You can listen if you want by going to this link:

https://www.youtube.com/watch?v=3IAOJn4l1Ls

It was the spring of my eighth grade year at Lebanon Junior High, the old high school building on the corner of High Street and North Cumberland (US 231 North). i’m pretty sure i had been to a Saturday matinee, an oater of course, with a cartoon and a serial (Rocket Man or Lash Larue?) and, as usual, wandered in the Tasty Shop next to the Capitol Theater and, if i had another dime, fruitlessly try to win a game at the pinball machine. It was a high cost to fail considering the movie ticket was a quarter and the theater coke was a nickel and the popcorn was a dime.

It was then i heard that song…and i dreamed.
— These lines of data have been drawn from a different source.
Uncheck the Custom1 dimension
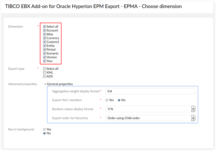Screen dimensions: 216x151 click(x=44, y=42)
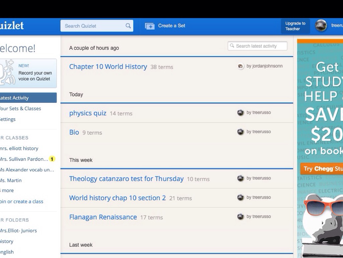The height and width of the screenshot is (258, 343).
Task: Click the Try Chegg Study ad button
Action: [x=322, y=169]
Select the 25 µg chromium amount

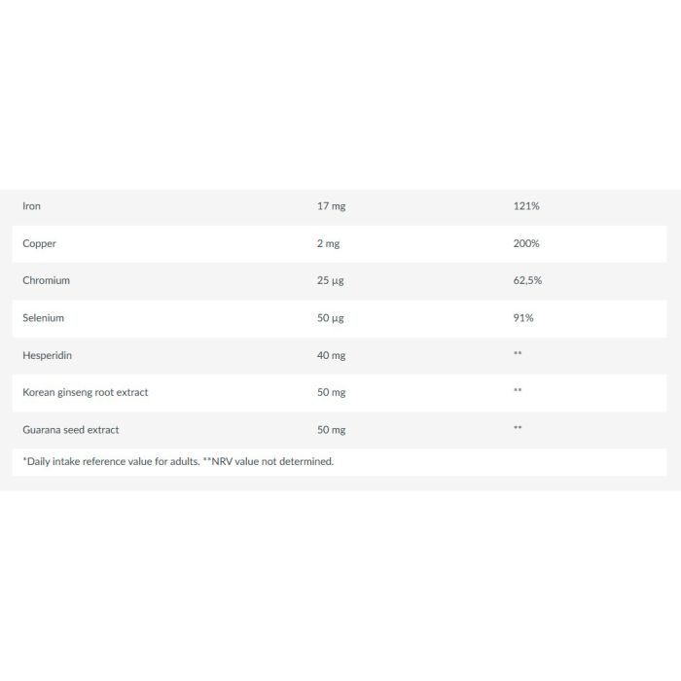click(330, 281)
i had been in pre-teen love since being in Mrs. Major’s fourth grade class on the second floor of the new wing addition to McClain School on West Main Street between Tarver and South Hatton (where Townley Johnson, Bill Cowan, Henry Harding, several others, and i would go to the boy’s restroom and see if we could pee a stream the length of the urinal).

When the Everly’s put this dream song on vinyl, i was in  the throes of my angst created by pubescence, testosterone building like a Pontiac-Star-Chief-three-two-barrel-carburetor-engine-pumping lovelorn heartache (and perhaps losing at the urinal peeing game), and then someone plunked a nickel in one of the table jukebox machines with the Formica top and the red faux leather benches while i drank a “suicide” fountain coke, thinking i was a cool dude, and that nickel machine feeder picked the Everly’s new top forty hit. The lilt of the Everly’s harmony ignited all of my angst, making that suicide coke do strange things to my innards.

But that was long ago, and almost everything in this story is gone. But still, all i have to do is dream.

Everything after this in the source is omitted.